Robert Egger is director of “DC Central Kitchen,” which prepares free meals for the hungry in Washington. He says, “If you ask the average American who is hungry, they are thinking it is a homeless person. And they think that that homeless person is hungry because they are an addict or a drunk. … ‘It is their fault. They are lazy.’ People need to realize that the face of hunger is a single woman, raising two kids, who has a job. At the end of the month, she is going to come up short (of funds) because she is only making $8, $9, $10 [or] $12 an hour. In most American cities, she is not going to make it.”
The U.S. Census Bureau calculates that 37 million Americans are living in poverty – on an income of less than $20,000 a year for a family of four, for example. The number of people living in poverty here has grown by more than five million since 2000, but overall the official measure of poverty has not changed significantly – 12.7 percent of the population (according to the latest figures available, for 2005).
Even the government’s figures say that 1 in 8 United States citizens live in poverty, but these numbers only scratch the surface. How does the government expect four people to live on $5,000 per year each of hard-earned money? Even the average middle-class family, making say 4 or 6 times as much yearly income, cannot afford a house or car, but must buy such necessities on credit.
We fool ourselves if we rely on such meaningless figures as the government’s definition of poverty. Rather, to correctly measure poverty, we need to use qualitative criteria, not quantitative criteria.
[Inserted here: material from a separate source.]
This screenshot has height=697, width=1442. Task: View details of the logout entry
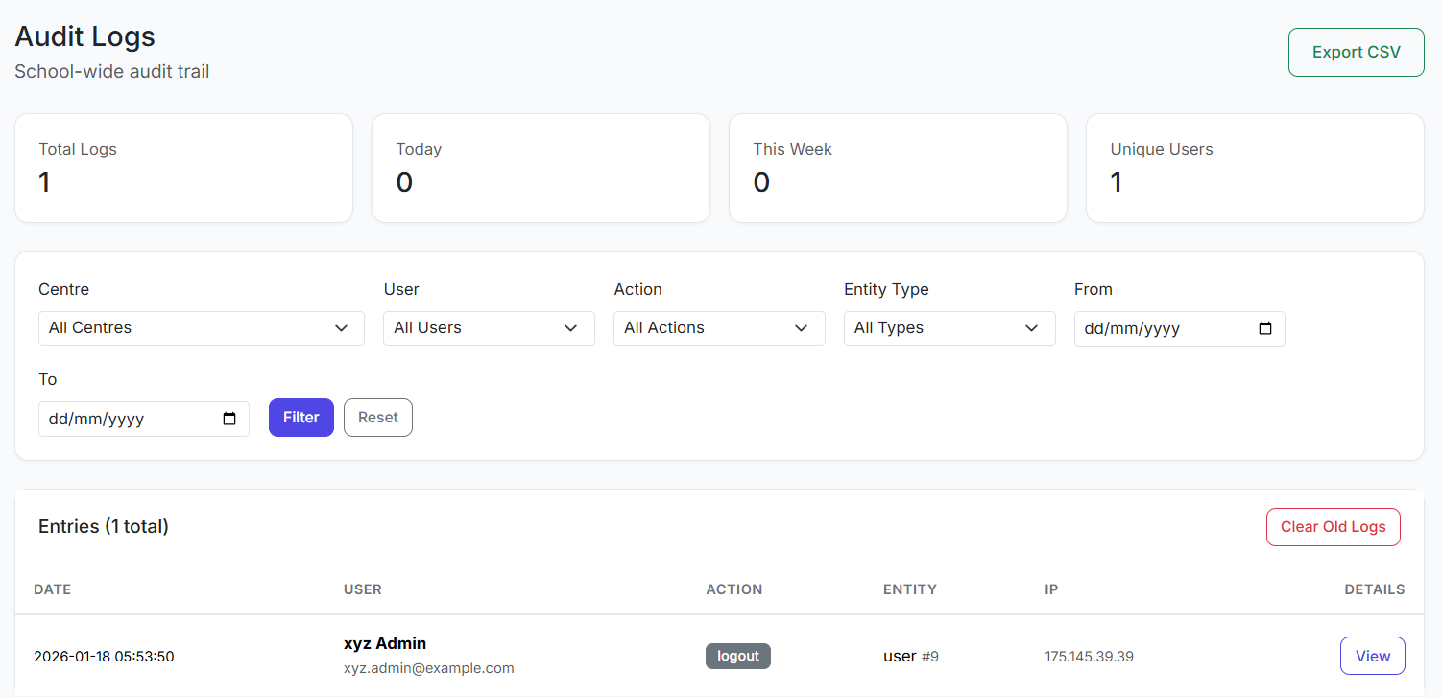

Qualitatively speaking, poverty affects much more than 1 in 8 United States citizens.
The vast majority of the U.S. needs better education and healthcare systems! The vast majority of U.S. citizens need more time with their kids and families! The vast majority of U.S. citizens get overworked and underpaid!
Without government hand-outs (such as welfare, public education, etc.) the vast majority of United States citizens cannot afford the necessities of survival in contemporary society; At least not without loans in the government-backed credit-based economy.
Poverty does not merely affect those who cross over some arbitrary line drawn by the government. As the elephant in society’s living-room, the complex issue of poverty plagues society and affects all of us.
We can neither rely on the government’s arbitrary figures about poverty, nor can we rely on the government to end poverty. Instead, we need to end poverty ourselves non-governmentally, through personal responsibility and voluntary solidarity. Both individually and collectively, we need to help ourselves, our families, our friends and our communities.
What do you think?
I live in NYC, where developers are constructing buildings with
walk in refergeriators, so that residents can shop for food
on their Blackberries, on the Fresh Direct website and have
their groceries delivered before they arrive. FAO Schwartz
designs gyms for their children.
Meanwhile, in parts of the Bronx, where I work,
there are people living in apartment buildings with no heat, hot water,
rats, roaches, inhumane living conditions.
Women are being arrested for shoplifting infant formula.
In many Ghetto supermarkets, infant forumula is kept
in front of the cashiers, to prevent theft.
There is a wide rift growing between rich people and everyone else
in America.
I don’t know the intentions of those women, but supermarkets lose a lot of money from people who steal baby formula to sell it for money. Baby formula costs a lot of money, so shoplifters steal it to sell it, not use it.